Znałem go całe jego dorosłe życie, chciałbym pożegnać.
Harnaś to jego pisarski pseudonim, swoje pięknie szyte góralszczyzną teksty tak podpisywał.
On był stąd od wielu pokoleń, ja zaledwie od 30-tu lat jego wierchy przechadzałem.
We mgle i ciemności kiedyś minąłem pyrć do siebie, gdy natknąłem się na niego w towarzystwie spytałem nieopatrznie „Nie wiycie ka moja chałpa?” Parę lat mi to potem przypominał.
W wielu miejscach się mijaliśmy, w różne pory roku. Podobnie jak on nie miałem przesytu bycia w górach. On mieszkał stale, ja góra parę miesięcy. Musiałem się obywać bez, a on co rano widział Magurę. Prawie zazdrościłem.

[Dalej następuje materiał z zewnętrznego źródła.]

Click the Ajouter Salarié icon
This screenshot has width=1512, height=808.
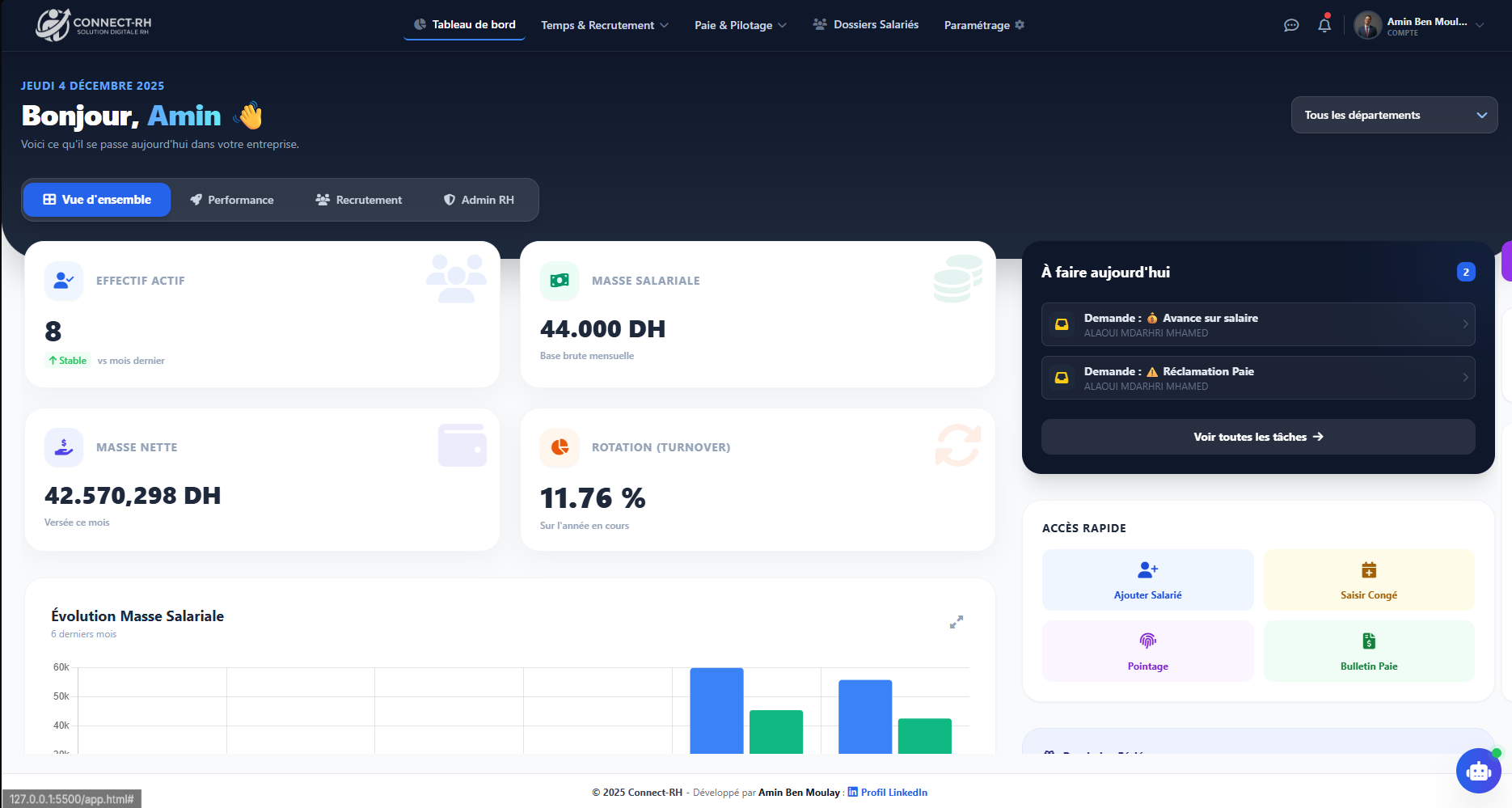coord(1147,569)
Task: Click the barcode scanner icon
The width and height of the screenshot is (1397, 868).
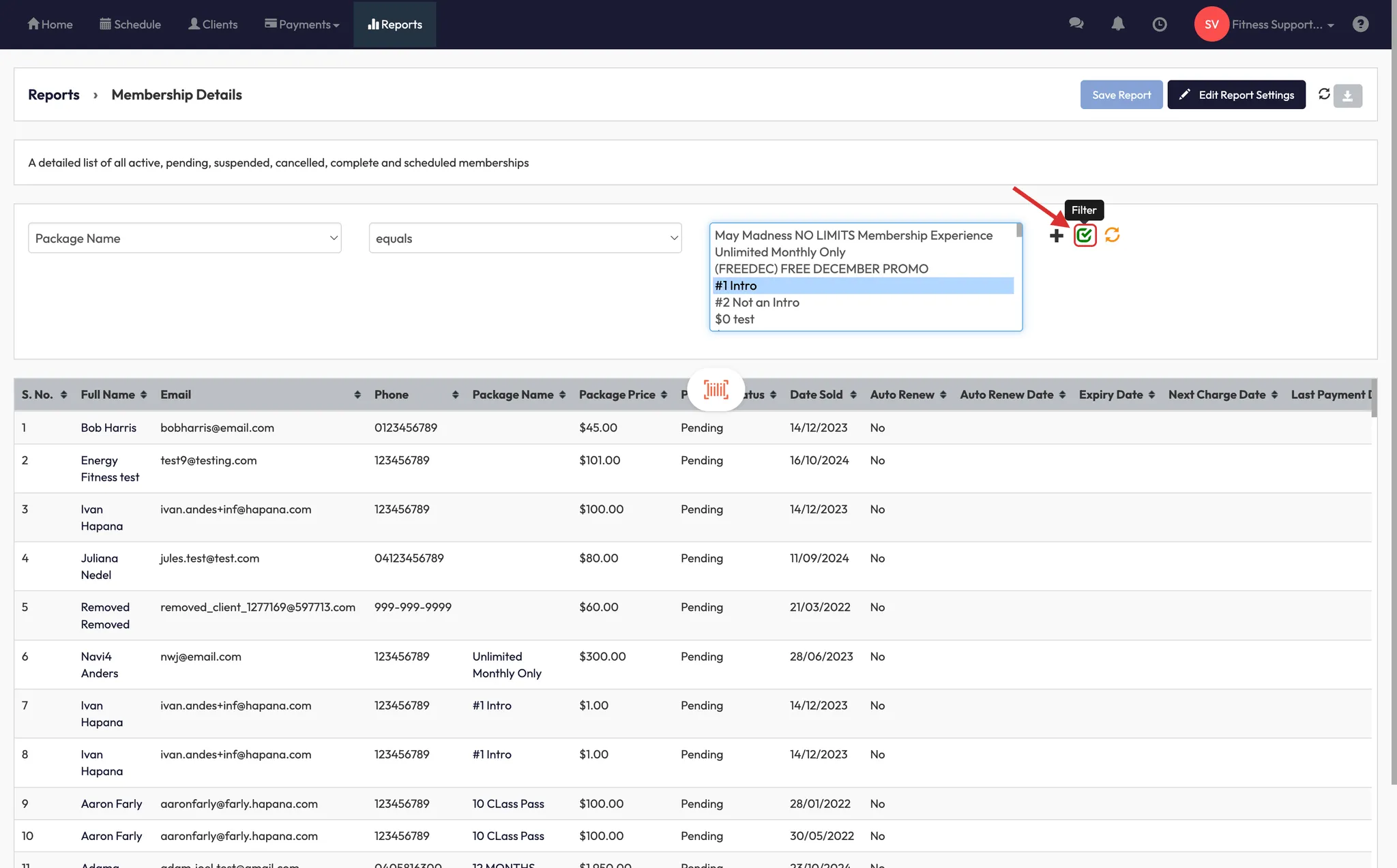Action: (716, 390)
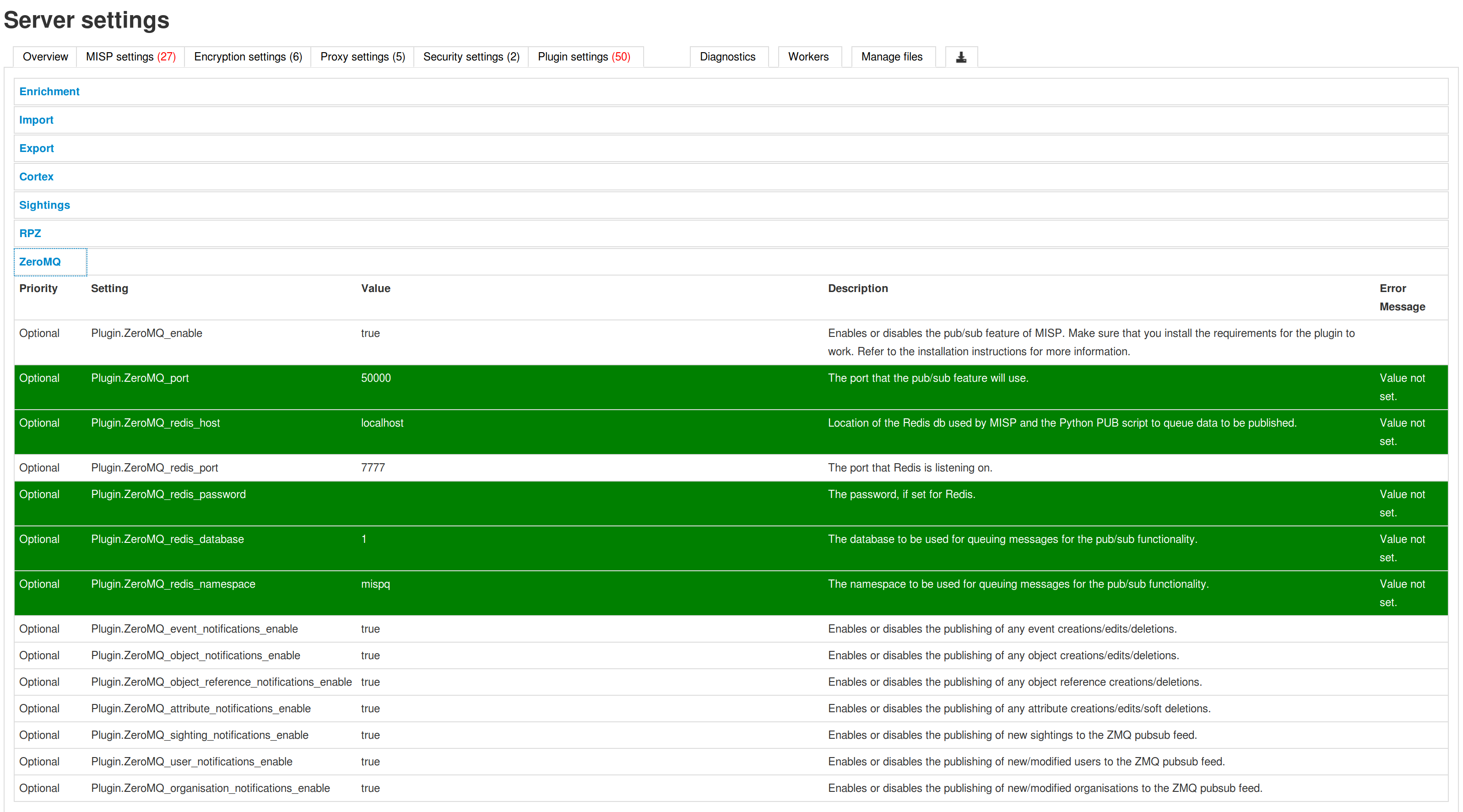This screenshot has height=812, width=1463.
Task: Expand the Cortex settings section
Action: point(36,177)
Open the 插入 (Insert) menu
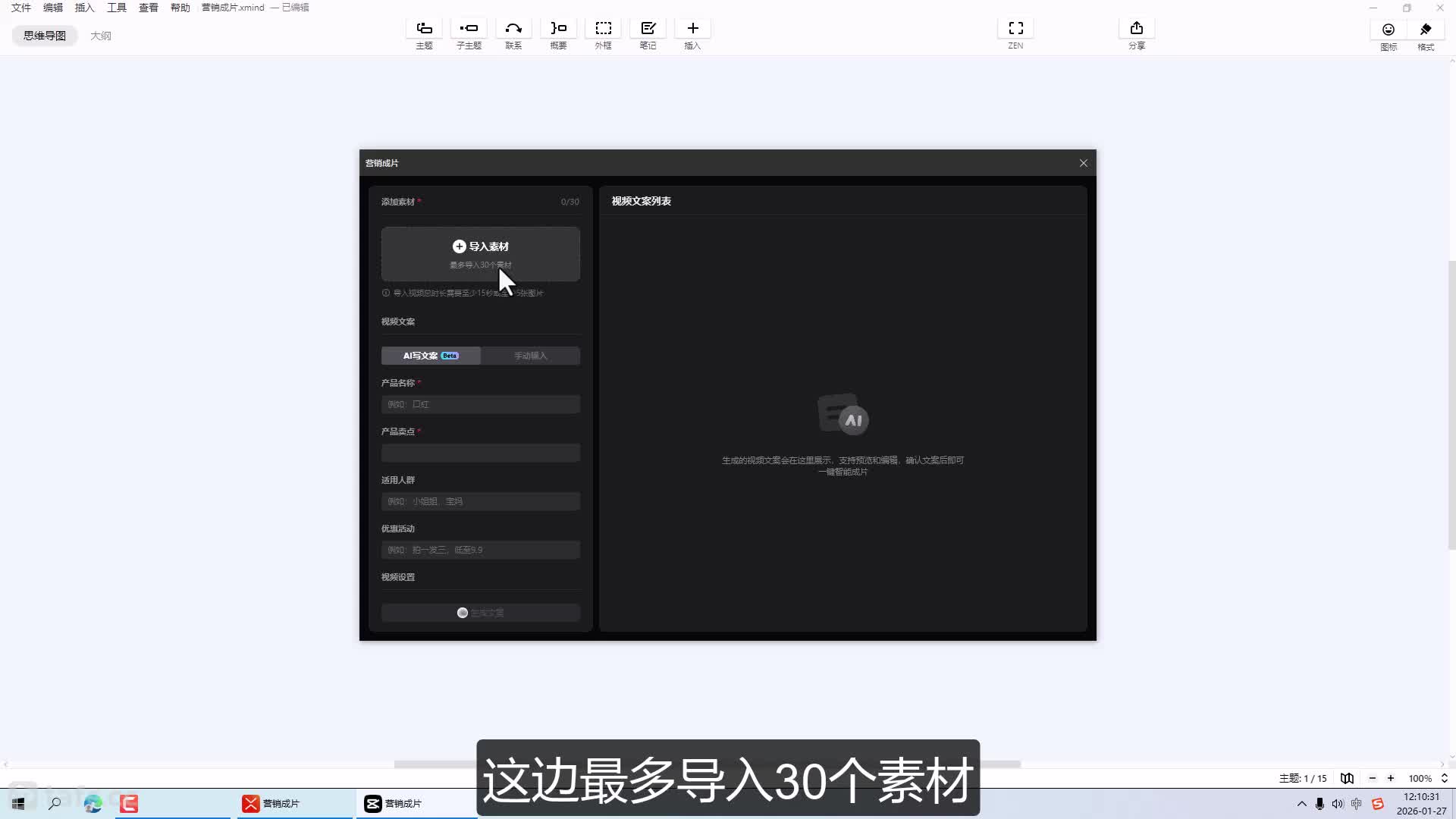The height and width of the screenshot is (819, 1456). [83, 8]
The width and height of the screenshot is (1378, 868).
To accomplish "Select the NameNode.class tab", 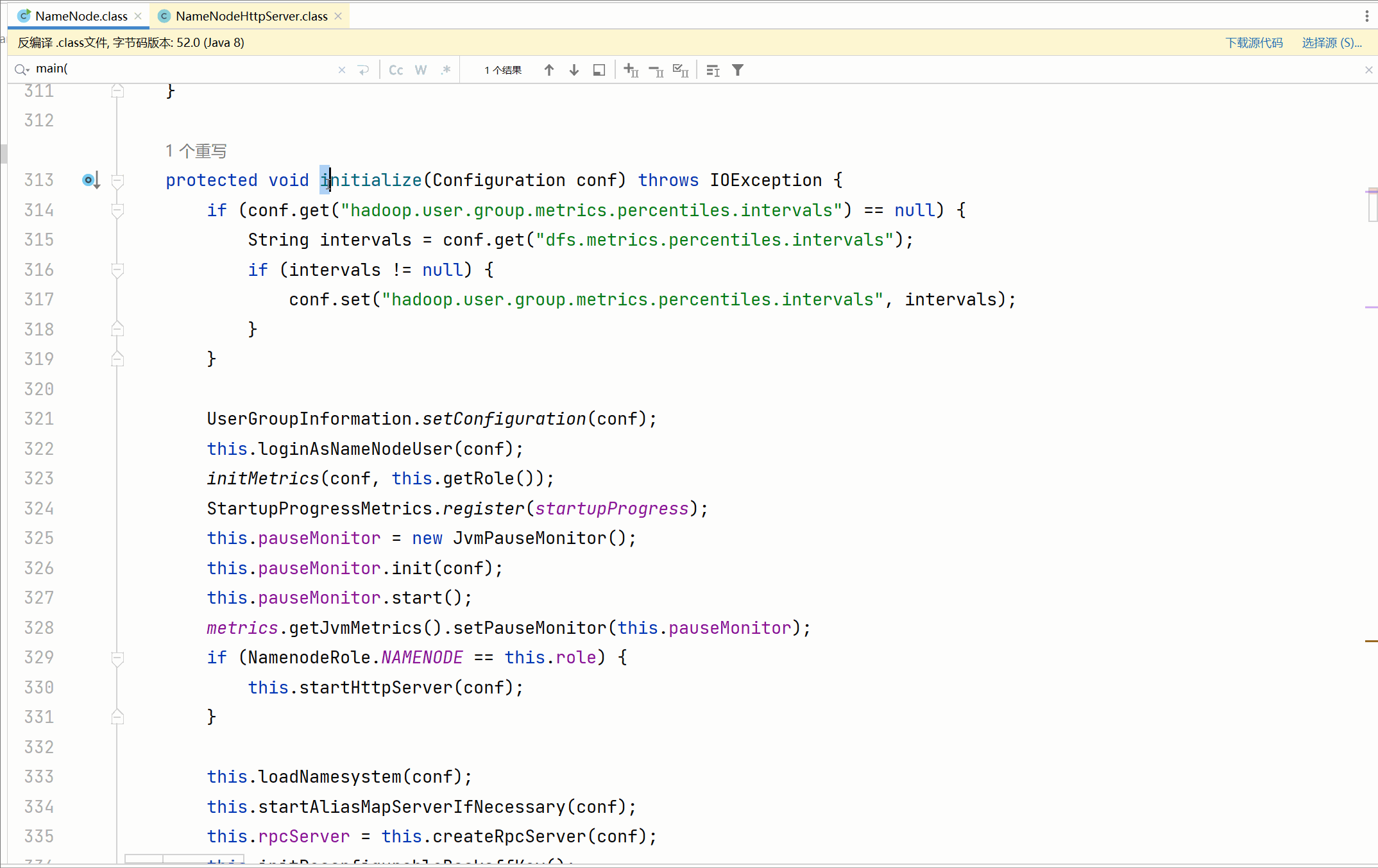I will (81, 16).
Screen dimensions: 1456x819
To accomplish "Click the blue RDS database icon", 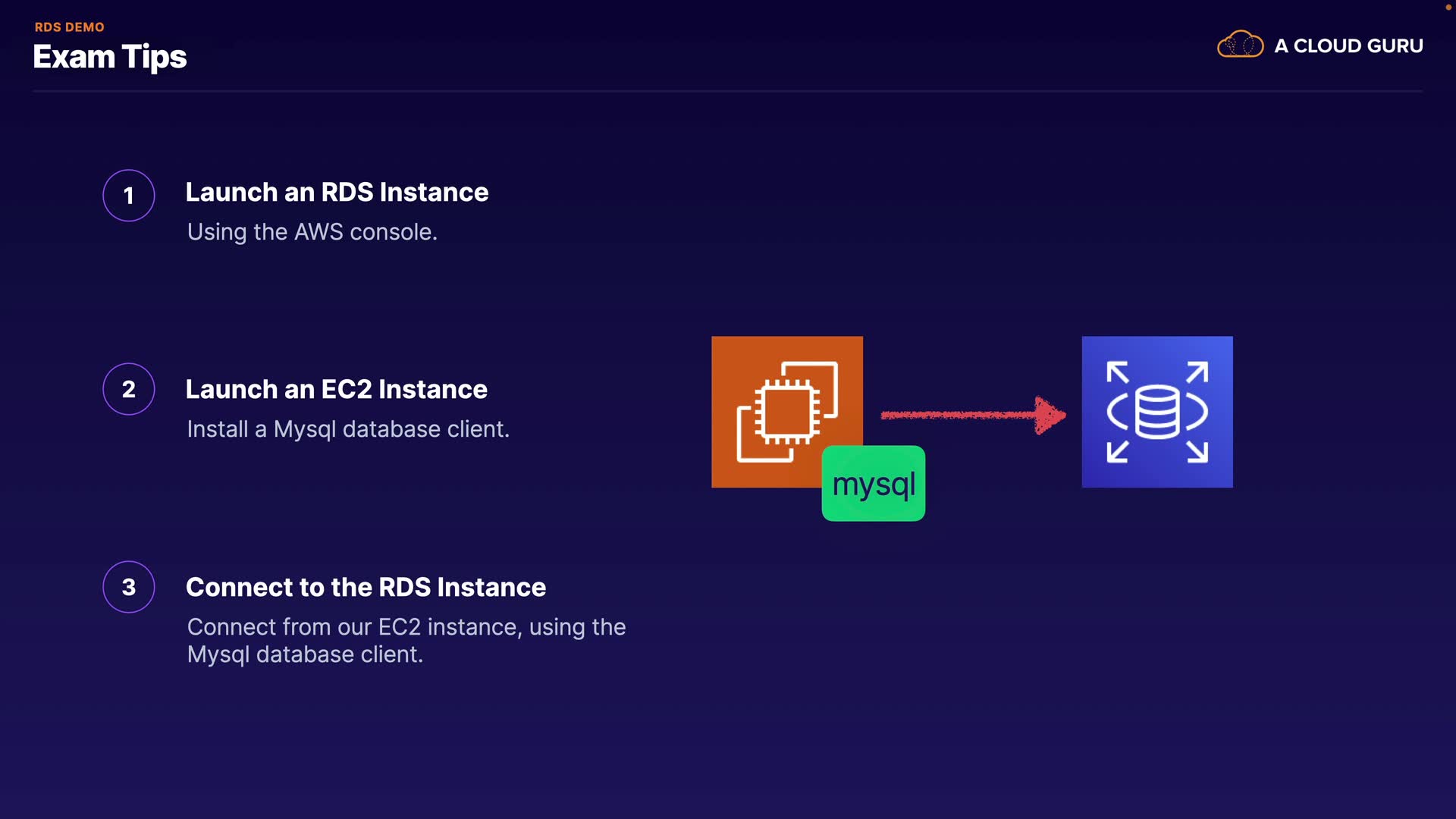I will pos(1156,412).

Wiedział, że góry to ludzie w nich, ożywiał opowieści o tym co minęło, o domach z jedną izbą, w jakich tu się żyło. Bo góry bez ludzi i ich historii to tylko kupa kamieni.
Chodził z heligonką i grywał, w osadzie (mini skansenie) na dole siadywał z pierwszym owczarzem przy piecu starej chałupy i opowiadał, dorzucając drew do ognia co czas jakiś.
Etykietką "regionalista" go oznaczyli. Używał mediów współczesnych w mądry i umiarkowany sposób.
Miał w sobie hyr, dumę, a i skromność, bez ceregieli gadał co myśli, a drugiego szanował.
W październiku schodziłem z wierchów, już się mroczyło trochę, z drugiej strony on z jakąś panią.
- Cześć Adam
- Gdzie się bierecie? Juz się ćmi.
- Jo tu kozdy kamień znom, ni ma krzoka coch go nie obsikoł. A ćmy się nie boję.
To były ostatnie jego słowa do mnie, zmarł nagle 11.11.2025, w wieku 43 lat.